[Opening Page extract section]
As pointed out above, the addition of Salt Peter and better yet Nitrite, Cure #1, let us reduce the salt and curing time...BUT...With Belly Bacon some Artisans use a combination of old and new techniques to get Country Style Dry Bacon using Cure #1, Salt and Sugar, combined with multiple drying steps under refrigeration and long continuous Cold Smoking, Days, to further Dry and add the Antibacterial properties of Smoke. The end result, like Old World Salt/Sugar Only Dried Smoked Bacon, is self stable.
Sorry guys but I don't have a specific detailed recipe and procedure to do this...JJ

Here is an interesting video on how Benton's Salt and Sugar Only Country Bacon is made and becomes Shelf Stable...


----------



## dernektambura

I remember my grandpa telling me that, back in old days and without fridge they would load cured and smoked/dry aged bacon in to big terracotta or metal barrels and pour melted pork lard over the top to submerge bacon... pork lard would cool and seal..  then, they would store this barrels in cold cellars... it would alow them to keep it from spoiling and fresh trough summer....


----------



## chef jimmyj

That is pretty cool and was likely way more flavorful than many modern bacon styles. Fat Sealing for preservation has gone the way of Curing and Smoking. There is no longer a Need to Preserve meat and other food items with these techniques but we remember that they Tasted Great. There are many French Charcuterie preparations are sealed in fat, Duck, Pork, And others to preserve them. Duck Confit, salted Duck slow cooked an sealed in it's own Fat. Pork Rillettes are another similar preparation...JJ


----------



## indaswamp

dernektambura said:


> I remember my grandpa telling me that, back in old days and without fridge they would load cured and smoked/dry aged bacon in to big terracotta or metal barrels and pour melted pork lard over the top to submerge bacon... pork lard would cool and seal..  then, they would store this barrels in cold cellars... it would alow them to keep it from spoiling and fresh trough summer....


That's how they did it here too...


----------



## skidog

Sorry for the confusion. I meant first curing it in the refrigerator. Then doing the cold smoke. At that point you could leave it on the counter for 3 weeks?


----------



## dernektambura

skidog said:


> Sorry for the confusion. I meant first curing it in the refrigerator. Then doing the cold smoke. At that point you could leave it on the counter for 3 weeks?
[Closing Page extract section]
[Opening Supplied information section]
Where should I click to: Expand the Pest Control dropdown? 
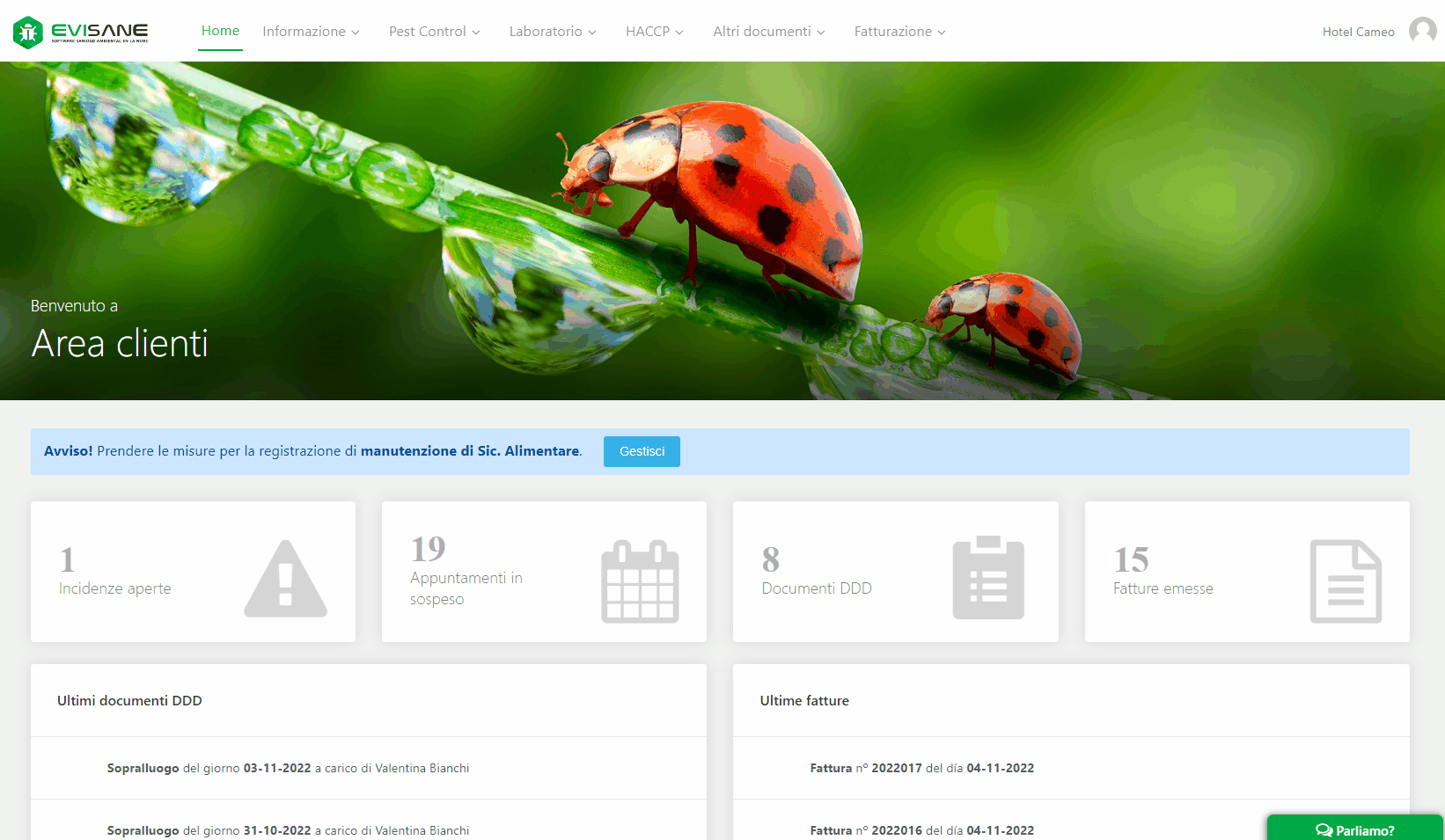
[Closing Supplied information section]
### Work instructions
Change "Cure #1" to "curing salt" in the part of the forum thread that opens with the words containing "As pointed out" and closes with "becomes Shelf Stable...", then write out that part with the change made. This material has no connection to the forum thread above.

### Result of the exercise
As pointed out above, the addition of Salt Peter and better yet Nitrite, curing salt, let us reduce the salt and curing time...BUT...With Belly Bacon some Artisans use a combination of old and new techniques to get Country Style Dry Bacon using curing salt, Salt and Sugar, combined with multiple drying steps under refrigeration and long continuous Cold Smoking, Days, to further Dry and add the Antibacterial properties of Smoke. The end result, like Old World Salt/Sugar Only Dried Smoked Bacon, is self stable.
Sorry guys but I don't have a specific detailed recipe and procedure to do this...JJ

Here is an interesting video on how Benton's Salt and Sugar Only Country Bacon is made and becomes Shelf Stable...